§ What you have to do: Within the lines below, the span from the line with "Expand the Браузер submenu arrow" to the line with "Image resolution: width=555", both ends included, is to be reproduced exactly, with pictures omitted.

§ Data for the task:
----
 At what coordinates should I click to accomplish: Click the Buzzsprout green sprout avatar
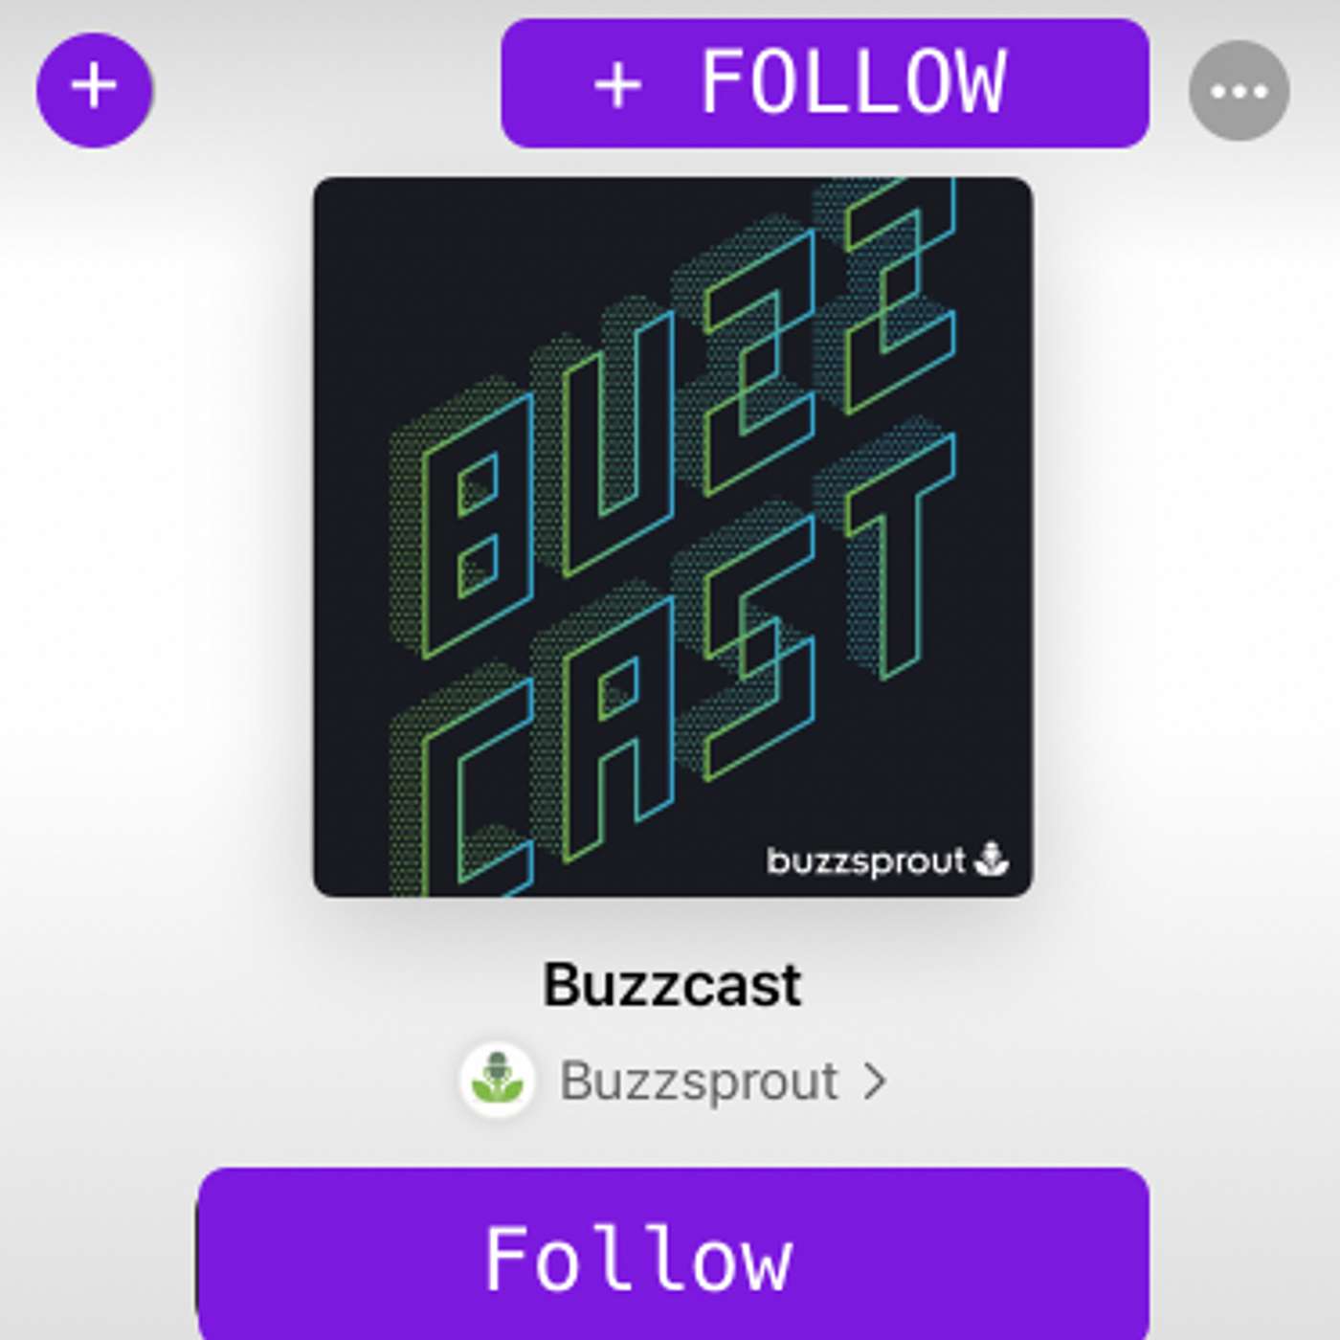pos(496,1080)
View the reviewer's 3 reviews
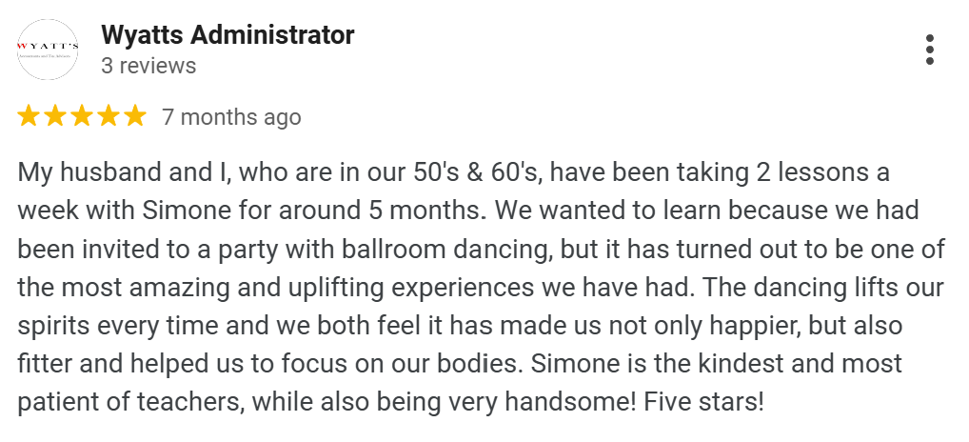Screen dimensions: 969x442 point(148,66)
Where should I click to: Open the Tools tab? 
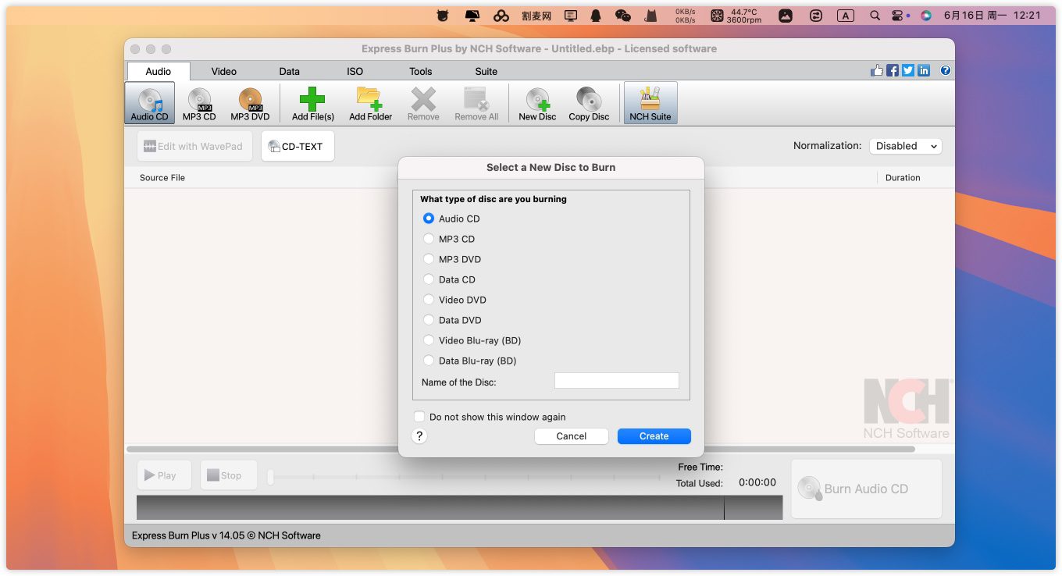pyautogui.click(x=421, y=71)
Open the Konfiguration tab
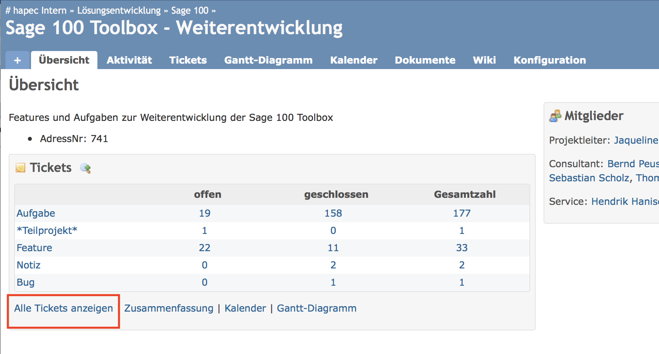 549,60
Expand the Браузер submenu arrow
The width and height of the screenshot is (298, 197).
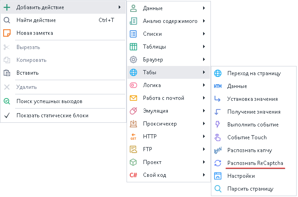(x=203, y=60)
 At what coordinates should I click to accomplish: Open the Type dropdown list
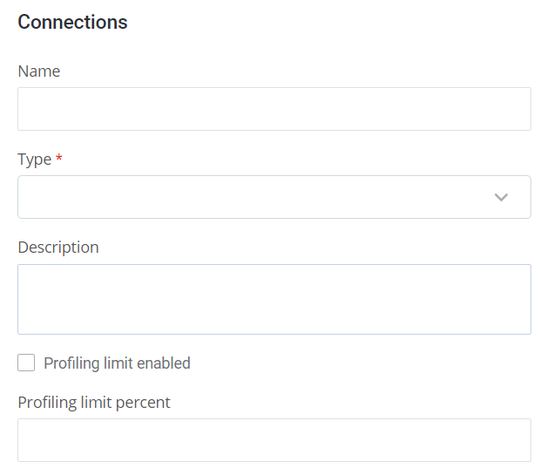(x=274, y=197)
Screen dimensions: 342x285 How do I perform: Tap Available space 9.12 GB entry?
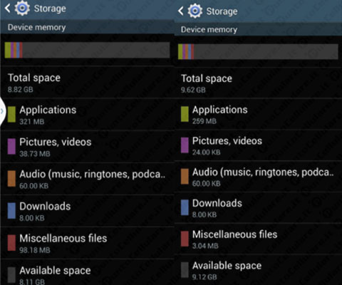coord(258,270)
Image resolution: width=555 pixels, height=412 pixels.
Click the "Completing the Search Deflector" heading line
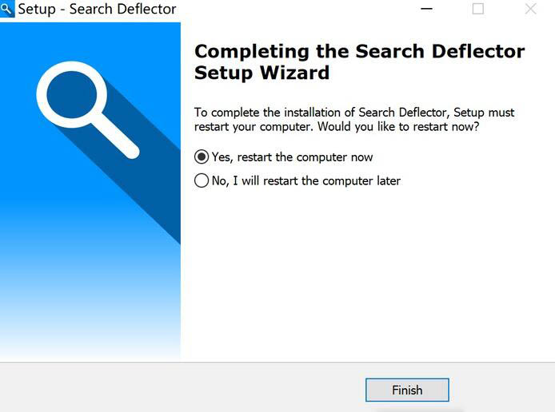point(359,52)
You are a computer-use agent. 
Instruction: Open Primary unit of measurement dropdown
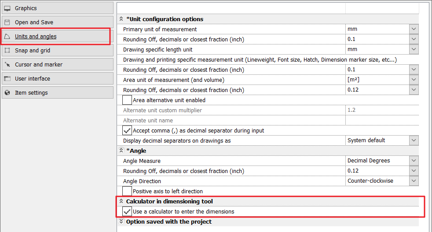pyautogui.click(x=414, y=29)
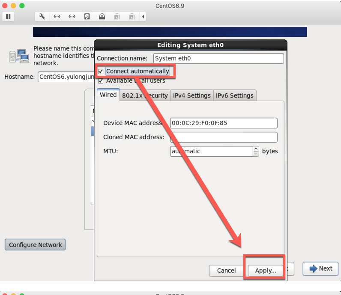The width and height of the screenshot is (341, 295).
Task: Open VM settings wrench icon
Action: click(42, 16)
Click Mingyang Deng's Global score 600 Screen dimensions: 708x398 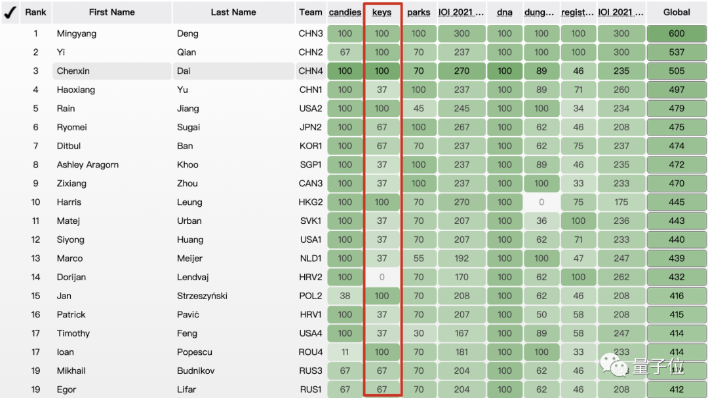click(677, 34)
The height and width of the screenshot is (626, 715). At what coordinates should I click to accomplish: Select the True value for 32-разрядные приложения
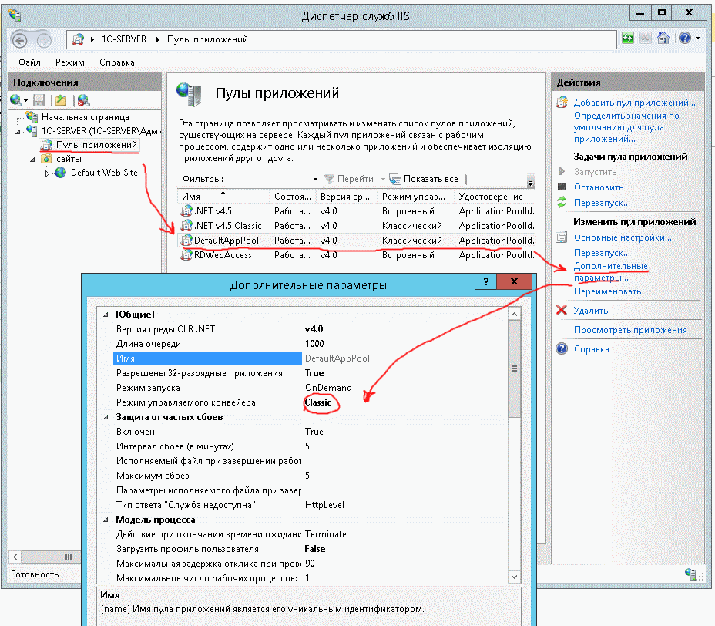tap(314, 373)
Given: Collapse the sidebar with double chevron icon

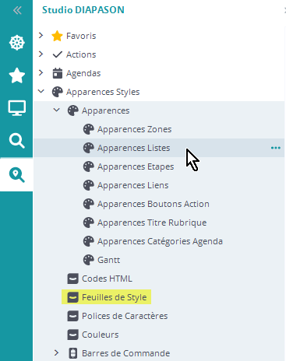Looking at the screenshot, I should (x=17, y=10).
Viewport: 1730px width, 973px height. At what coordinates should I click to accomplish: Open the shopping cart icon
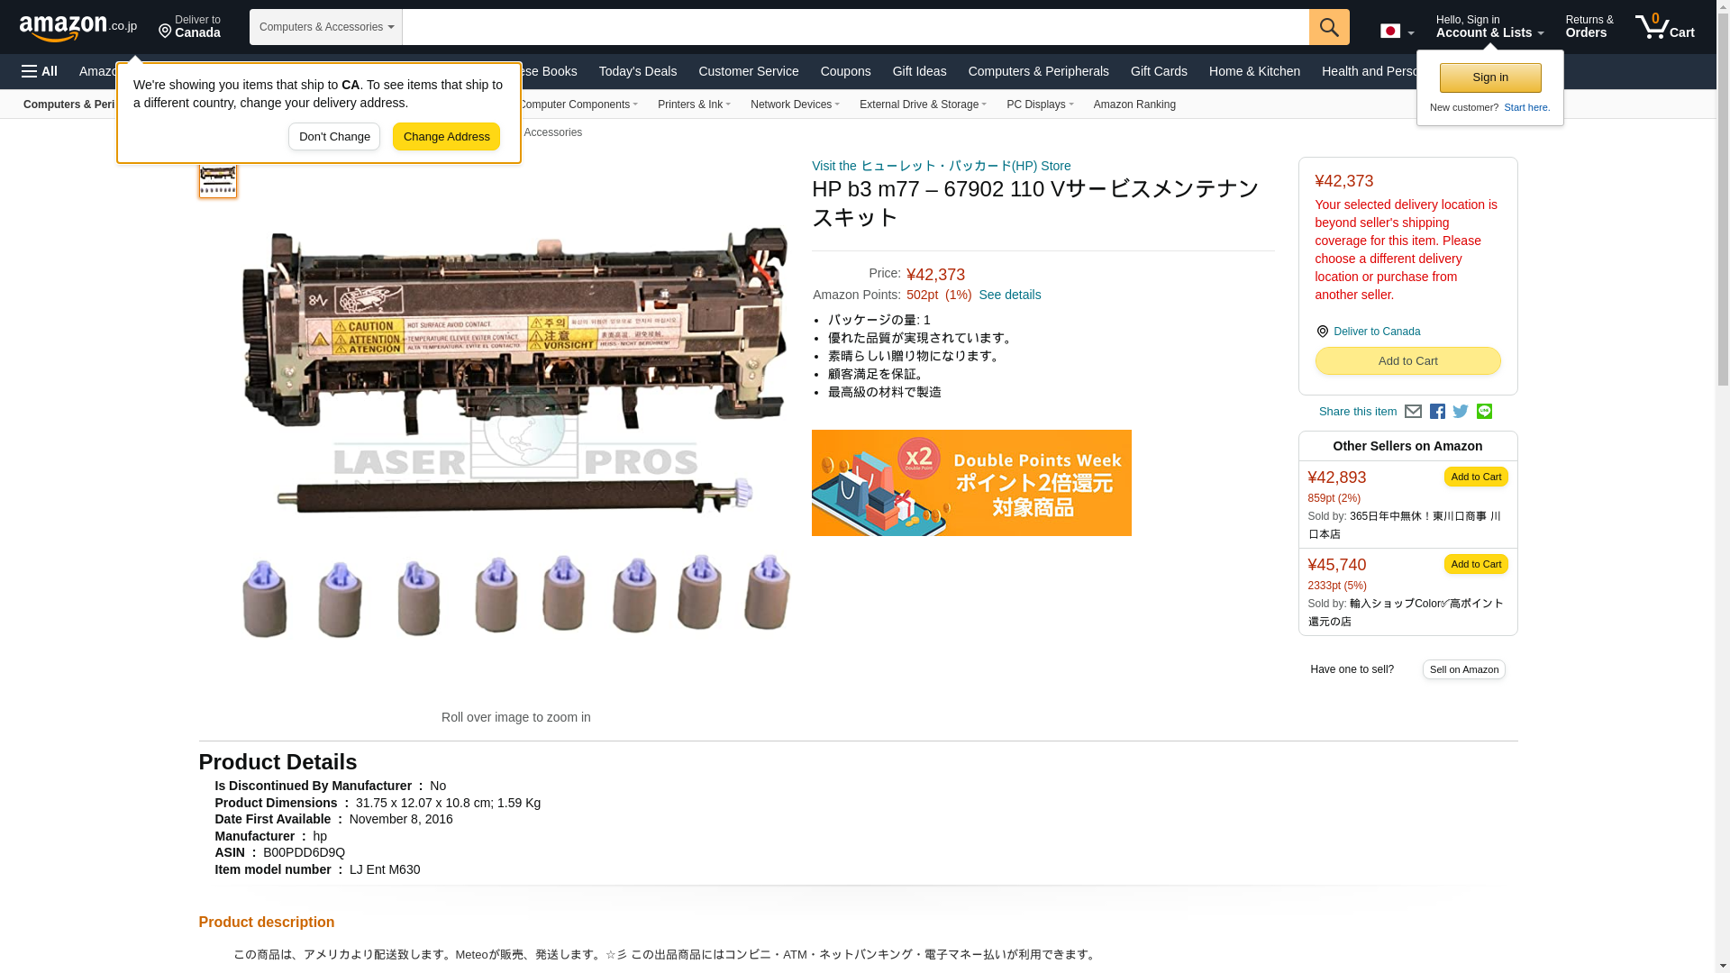tap(1665, 27)
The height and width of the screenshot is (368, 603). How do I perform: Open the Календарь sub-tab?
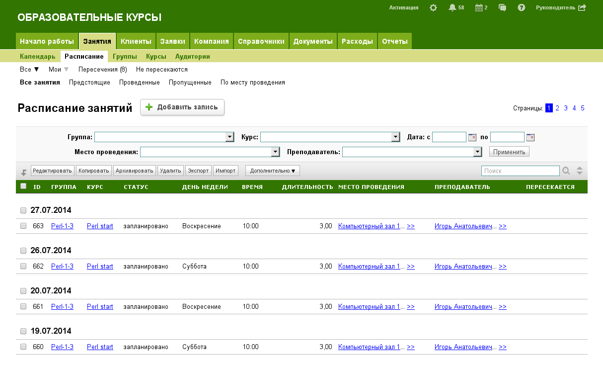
----
§ Solved problem:
Expand the Браузер submenu arrow
The width and height of the screenshot is (298, 197).
(x=203, y=60)
 At what coordinates should I click to accomplish: Open the Type dropdown list
(x=274, y=197)
Screen dimensions: 342x285 How do I perform: Tap Available space 9.12 GB entry?
coord(258,270)
Image resolution: width=555 pixels, height=412 pixels.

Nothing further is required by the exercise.